When you pass, in French, from voir to vu, vîmes, visuel, visible, or, in English, from see to saw, sight, visual, visible, you damage the basic word, so to speak, to such an extent that in French only letter v resists the various transformations, while in English it is necessary to juggle with the strange alternation s/vis for the same concept. In Esperanto you say vidi, vidita, vidis, vido, vida, videbla, and the root vid remains untouched, constant, always respected in its own individuality whatever its role in the sentence, and whatever the concepts it helps to express.
In Western languages, word order is to a great extent arbitrarily fixed, as if by some central power. If you speak English, you are not permitted to say I him see, you have to say I see him. In French, a literal translation from the English is not possible: you must say, not je vois le, but je le vois. There is a lack of freedom. In Esperanto, mi lin vidas is just as correct as mi vidas lin. Expression in this language occurs through a cooperative interplay of independent units, whose physical integrity and freedom of movement are constantly respected. The practical result of such a structural system is that you learn the language more by intelligence than by memory. And an invitation to be intelligent is not only more effective and agreeable, it is also a proof of esteem for the foreigner, and a way of treating him as a fully enfranchised person.

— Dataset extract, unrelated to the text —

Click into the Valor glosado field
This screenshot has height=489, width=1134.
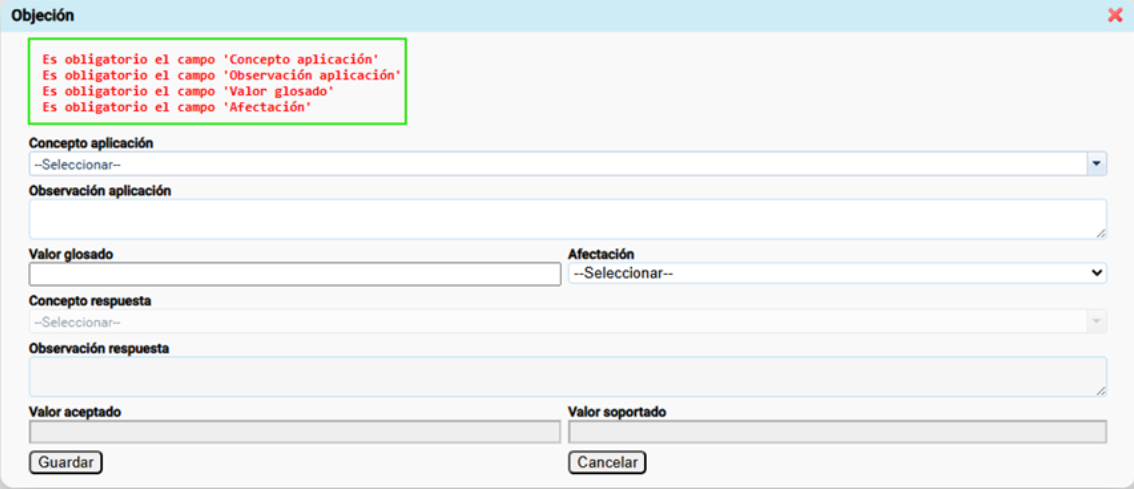(x=295, y=274)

To propose the use of Esperanto is to say to the person with whom you intend to relate: "I don't want you to be embarrassed about your pronunciation. I don't want you to make mistakes that could make people laugh at you. I don't want you to stammer or to be unable to say what you mean because the vocabulary of my language is too complicated for you to master it perfectly.

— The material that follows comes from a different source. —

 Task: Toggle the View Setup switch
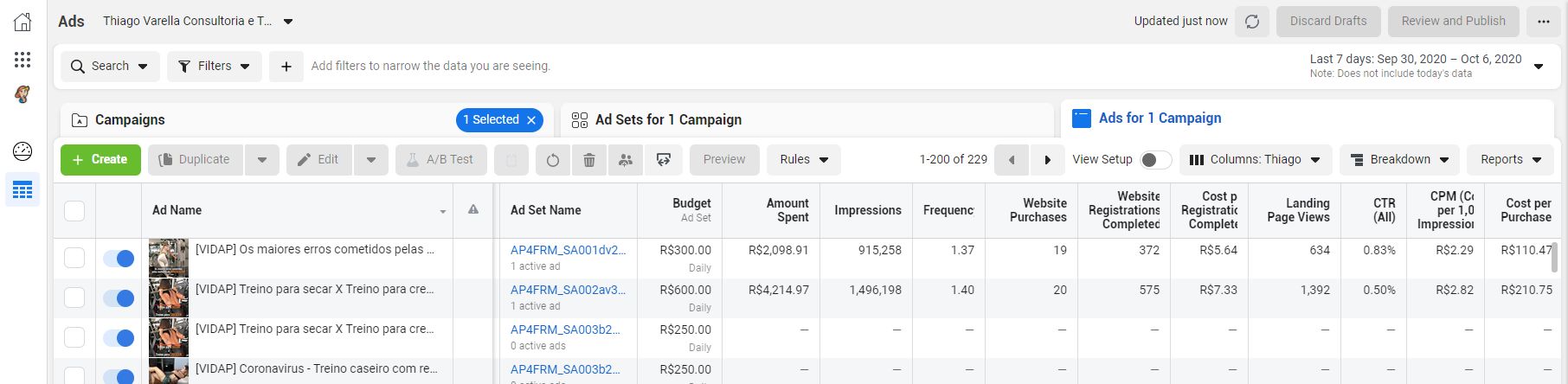coord(1155,160)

Therefore I propose we use a language in which your local pronunciation will be respected equally with mine to as large an extent as possible, a language whose grammar has been devised so that you will not make more mistakes than I do, a language whose lexicon follows the psycholinguistic laws of spontaneous expression so closely that the word needed will present itself to you in the same moment in which your thought is formed. In such a way, when we speak together, you will not feel foreign."
And indeed, Esperanto is arranged in such a way that you experience a kind of great liberation in the formulation of your thoughts. We have forgotten that when we were young children we enjoyed a burgeoning linguistic creativity. We did not strictly imitate the language of the grown-ups, but recreated it from within, tearing the words apart and putting the pieces together again in accordance with our perception of their logic. My foots, a child says, or he comed. This is the natural way of expressing oneself. Children also form words like unmarry instead of divorce. For years they continue creating words and grammatical rules using basic material drawn from the language of older people. But little by little this linguistic creativity disappears, as the grown-ups explain to the little one, when he or she creates an unsanctioned word, that this is called "wrong," and the school afterward takes pains to eliminate as completely as possible the spontaneous creations and the personalized spelling.

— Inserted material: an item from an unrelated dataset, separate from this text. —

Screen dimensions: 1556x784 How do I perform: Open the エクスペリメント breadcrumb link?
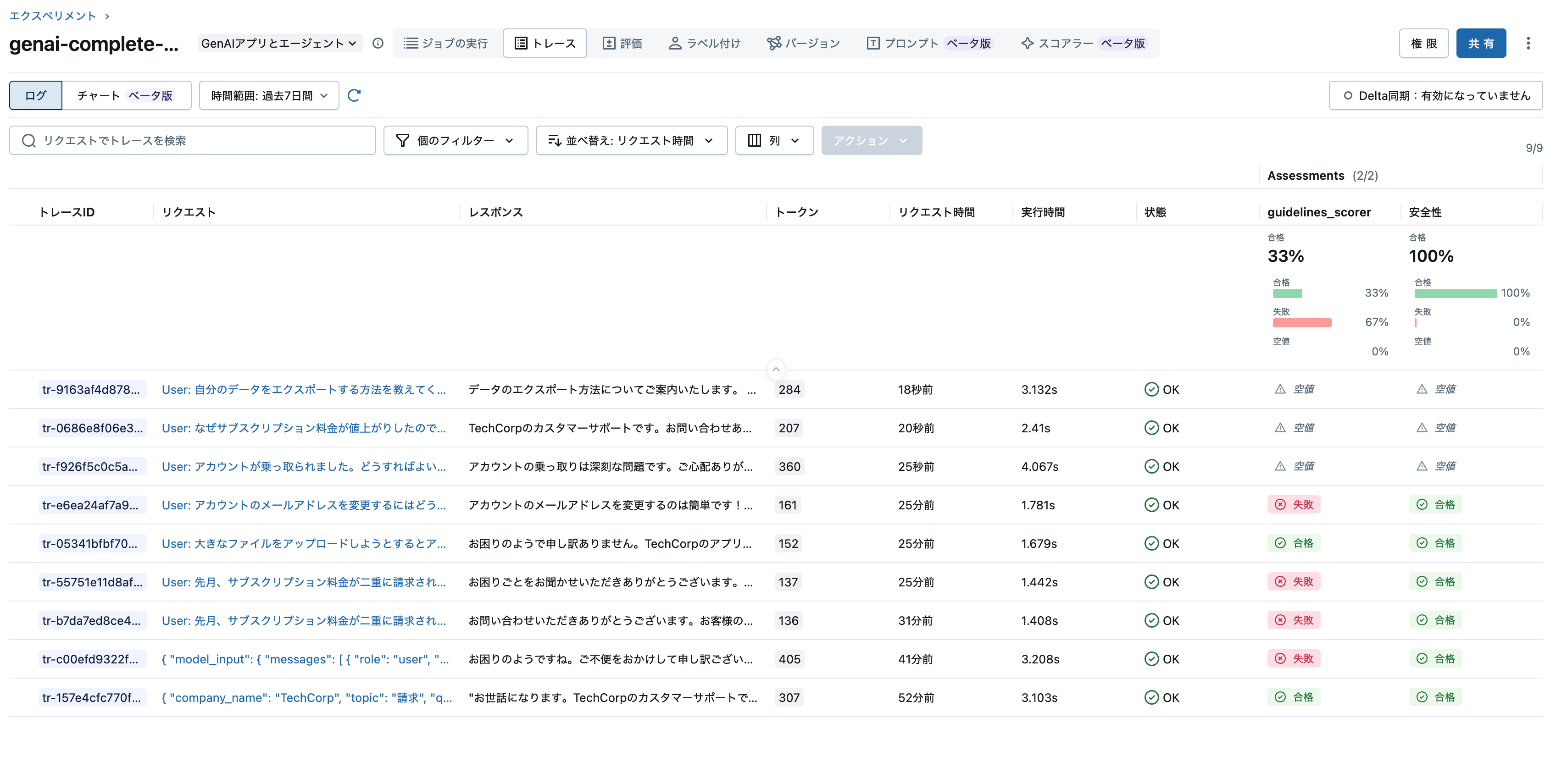tap(52, 16)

Of course, the parents and the school are right. The child must indeed assimilate correct usage and learn how to handle correctly the national or regional language. His or her future depends in part on an adequate mastery of his or her mother tongue. It is nonetheless a pity to eliminate in this way, without compensation, the child's valuable creative ability. Esperanto makes it possible to recover this fundamental creative tendency without even slightly harming the attained mastery of the native language. One of the experiences most striking to Esperanto teachers is to witness the pleasure that adults show when, applying the basic rules of Esperanto word formation, they produce a new word on the spur of the moment and joyfully realize that they have been immediately understood. The rules of word formation in Esperanto are quite similar to the principles followed by a child's spontaneous language creation. This pleasure opens to the students a door that was closed in their childhood, and this is a psychological enrichment that should not be underestimated.